Local officials said militants threw grenades at a government office in the Dalbandin district, but security forces responded quickly, and the attackers ran away. Police also said attacks on security posts in the Balincha, Tump, and Kharan districts had been stopped. In Pasni and Gwadar, militants tried to kidnap bus passengers on highways.
The BLA is banned in Pakistan and is listed as a terrorist organization by the United States. It has carried out many attacks in recent years. Pakistan says India supports the group, but India denies this. Pakistan has also often claimed that Baloch separatists, the Pakistani Taliban, and other militants use Afghan territory to launch attacks into Pakistan, which Afghanistan denies.
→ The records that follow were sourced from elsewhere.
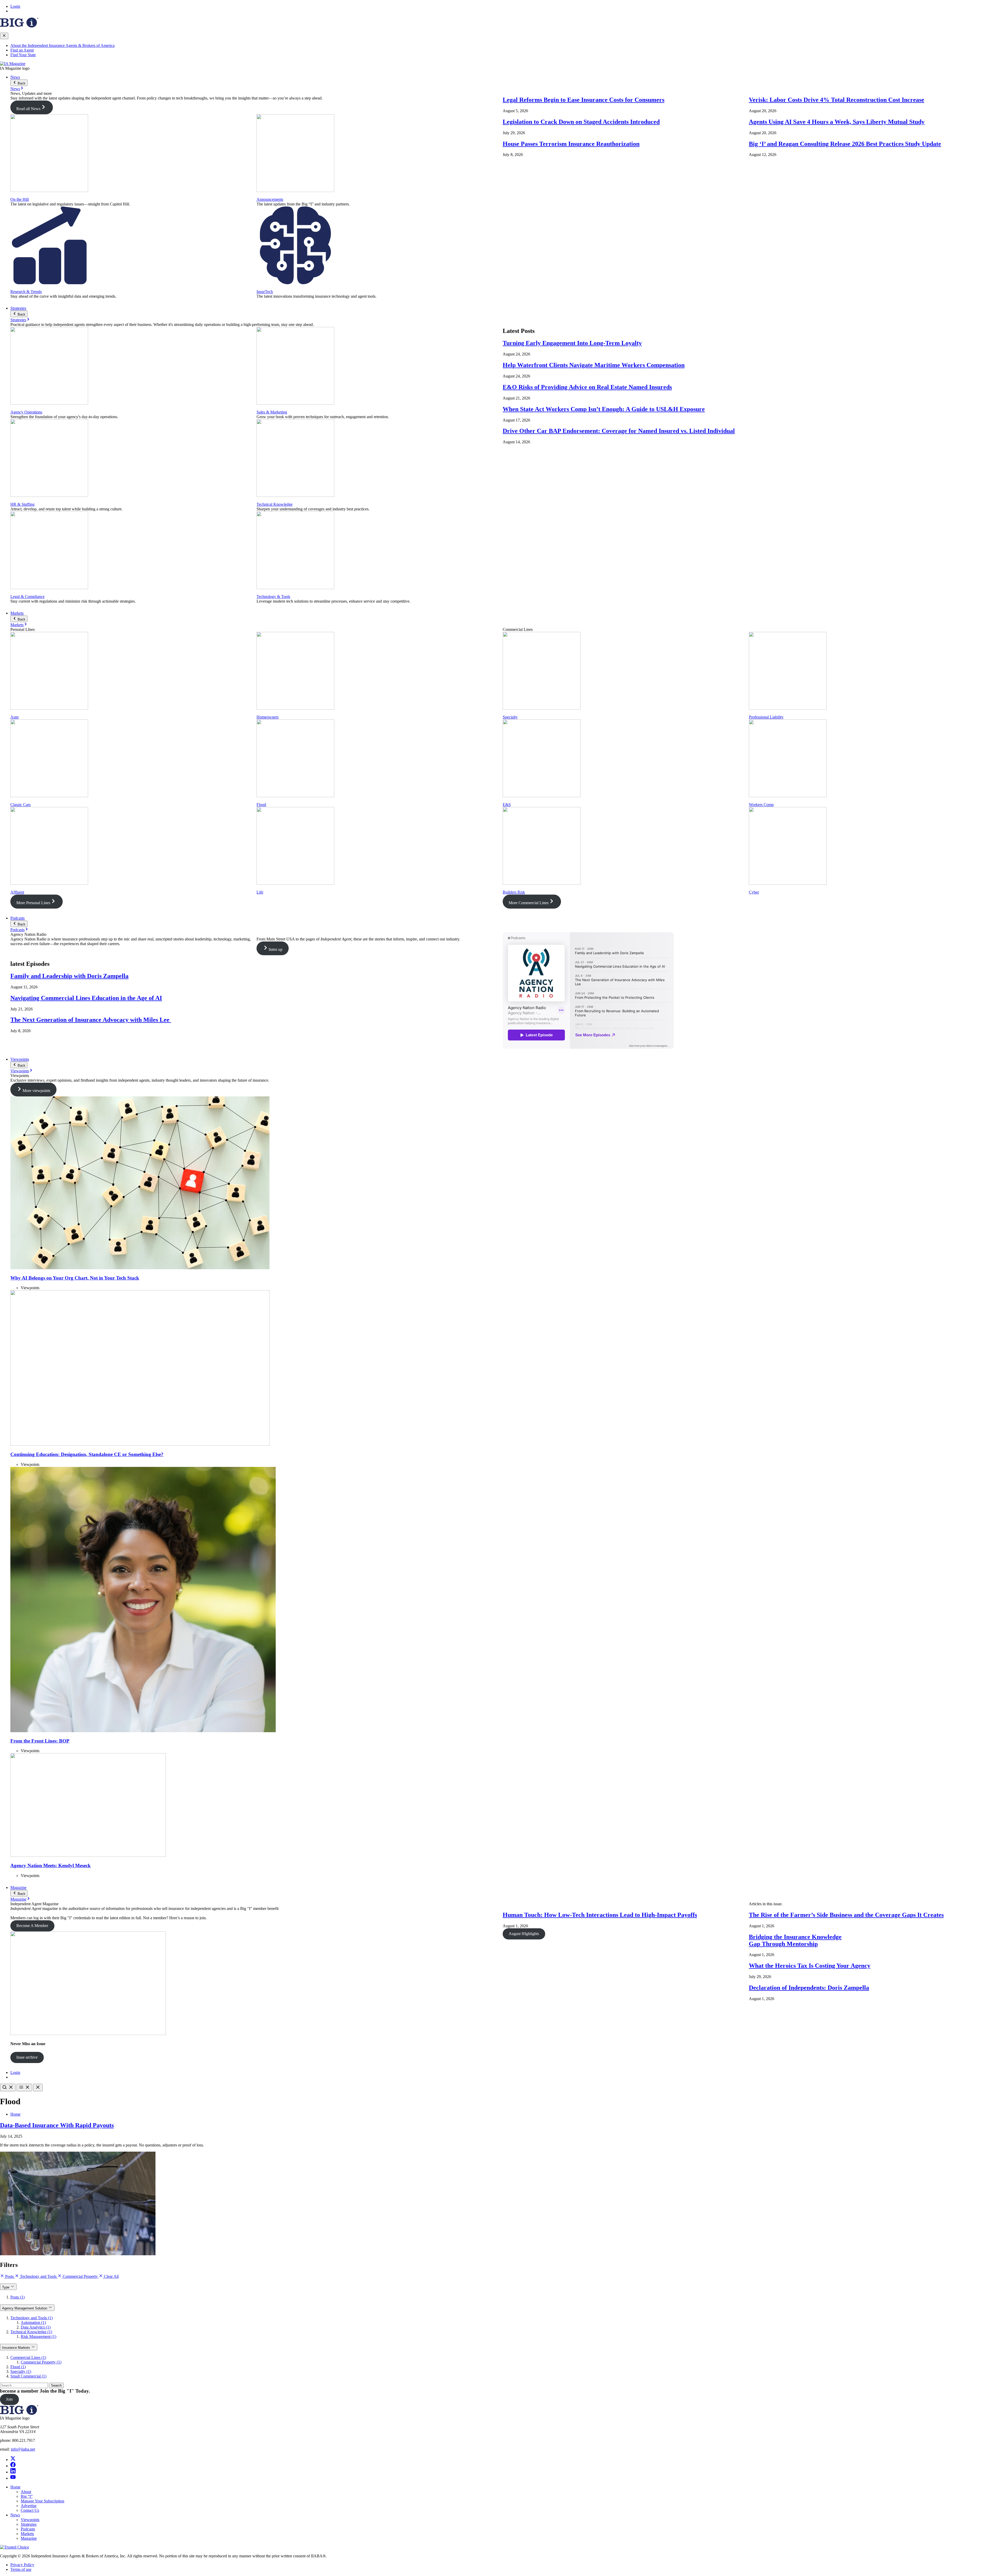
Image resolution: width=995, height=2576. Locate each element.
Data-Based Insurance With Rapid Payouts (57, 2125)
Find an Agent (22, 50)
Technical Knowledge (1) (31, 2332)
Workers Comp (761, 804)
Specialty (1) (20, 2371)
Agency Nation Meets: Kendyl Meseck (50, 1865)
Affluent (17, 892)
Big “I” (27, 2496)
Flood (261, 804)
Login (15, 6)
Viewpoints (19, 1059)
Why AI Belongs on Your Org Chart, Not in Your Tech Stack (74, 1278)
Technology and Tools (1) (31, 2318)
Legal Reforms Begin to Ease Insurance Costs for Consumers (583, 99)
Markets (17, 613)
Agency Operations (26, 412)
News (15, 77)
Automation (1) (33, 2322)
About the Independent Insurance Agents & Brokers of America (62, 45)
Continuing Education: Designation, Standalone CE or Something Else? (87, 1454)
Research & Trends (26, 291)
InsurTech (265, 291)
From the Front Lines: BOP (39, 1741)
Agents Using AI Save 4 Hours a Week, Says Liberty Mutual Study (837, 121)
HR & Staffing (22, 504)
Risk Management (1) (38, 2336)
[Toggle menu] (24, 2087)
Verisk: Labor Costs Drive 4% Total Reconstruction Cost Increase (836, 99)
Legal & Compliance (27, 596)
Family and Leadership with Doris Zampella (69, 976)
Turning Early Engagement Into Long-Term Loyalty (572, 343)
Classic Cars (20, 804)
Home (15, 2114)
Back (21, 83)
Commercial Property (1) (41, 2362)
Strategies (18, 308)
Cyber (754, 892)
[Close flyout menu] (4, 36)
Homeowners (268, 717)
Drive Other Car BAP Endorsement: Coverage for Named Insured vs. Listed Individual (619, 430)
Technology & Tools (273, 596)
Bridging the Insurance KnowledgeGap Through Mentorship (795, 1940)
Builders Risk (514, 892)
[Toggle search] (8, 2087)
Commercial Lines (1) (28, 2357)
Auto (14, 717)
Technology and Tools (38, 2276)
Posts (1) (17, 2297)
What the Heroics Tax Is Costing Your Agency (809, 1965)
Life (260, 892)
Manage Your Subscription (42, 2501)
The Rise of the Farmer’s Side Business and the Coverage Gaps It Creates (846, 1914)
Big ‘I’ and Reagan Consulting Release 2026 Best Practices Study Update (845, 143)
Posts (9, 2276)
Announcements (270, 199)
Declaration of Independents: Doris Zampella (809, 1987)
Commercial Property (80, 2276)
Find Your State (23, 55)
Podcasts (17, 918)
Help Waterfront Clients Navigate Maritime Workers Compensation (594, 365)
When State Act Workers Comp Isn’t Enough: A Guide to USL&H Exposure (604, 409)
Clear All (111, 2276)
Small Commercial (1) (28, 2376)
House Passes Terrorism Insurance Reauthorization (571, 143)
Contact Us (30, 2510)
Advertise (29, 2505)
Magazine (18, 1887)
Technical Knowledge (275, 504)
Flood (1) (18, 2367)
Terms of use (20, 2569)
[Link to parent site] (19, 26)
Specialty (510, 717)
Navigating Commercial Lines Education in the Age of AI (86, 998)
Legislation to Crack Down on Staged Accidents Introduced (581, 121)
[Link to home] (12, 63)
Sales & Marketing (272, 412)
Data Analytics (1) (36, 2327)
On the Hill (19, 199)
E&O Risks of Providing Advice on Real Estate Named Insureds (587, 387)
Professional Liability (766, 717)
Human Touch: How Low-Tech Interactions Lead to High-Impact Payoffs (600, 1914)
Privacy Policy (22, 2565)
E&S (507, 804)
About (26, 2491)
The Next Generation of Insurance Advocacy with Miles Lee (90, 1019)
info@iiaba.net (23, 2449)
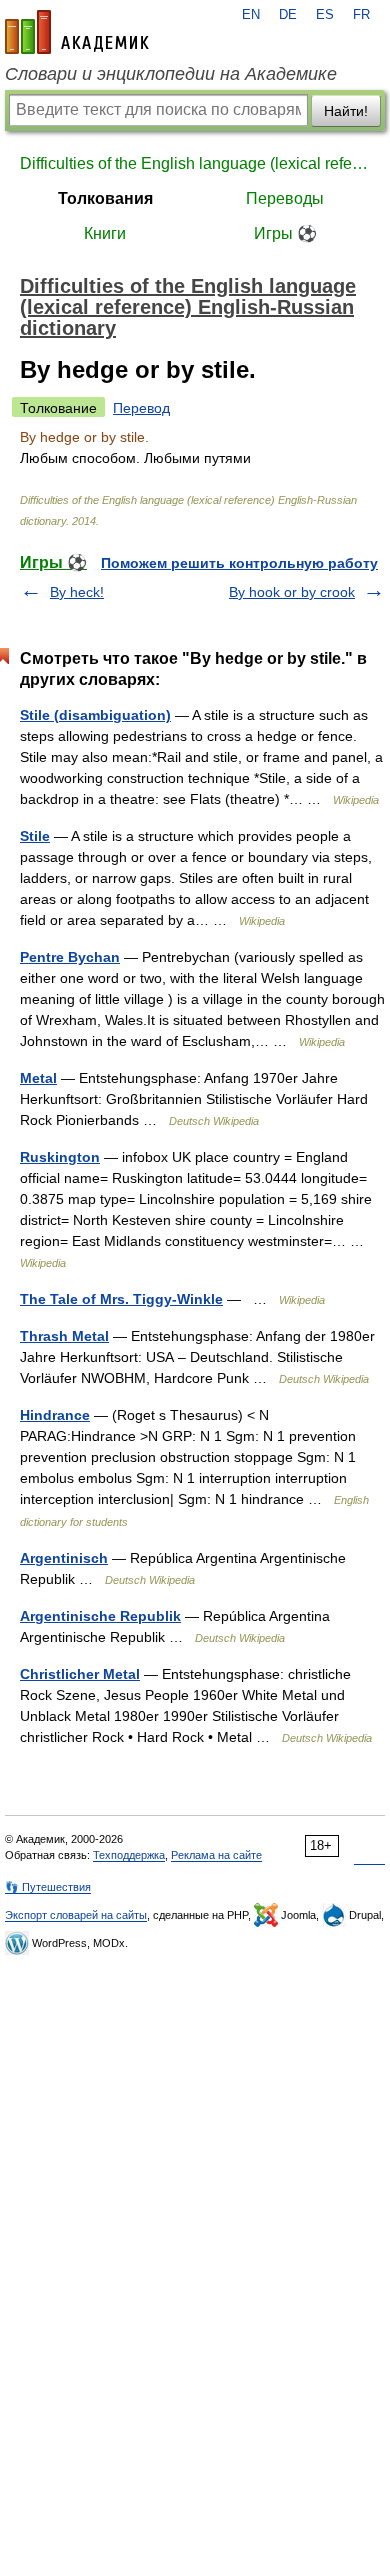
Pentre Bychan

Abdullah Khan, head of the Pakistan Institute for Conflict and Security Studies in Islamabad, told The Associated Press that terrorists linked to the BLA or other groups had never before been killed in such high numbers in a single day in Balochistan.
Baloch separatist groups and the Pakistani Taliban, also known as Tehrik-e-Taliban Pakistan (TTP), have increased their attacks in recent months. The TTP is a separate group but is allied with Afghanistan's Taliban, who returned to power in August 2021.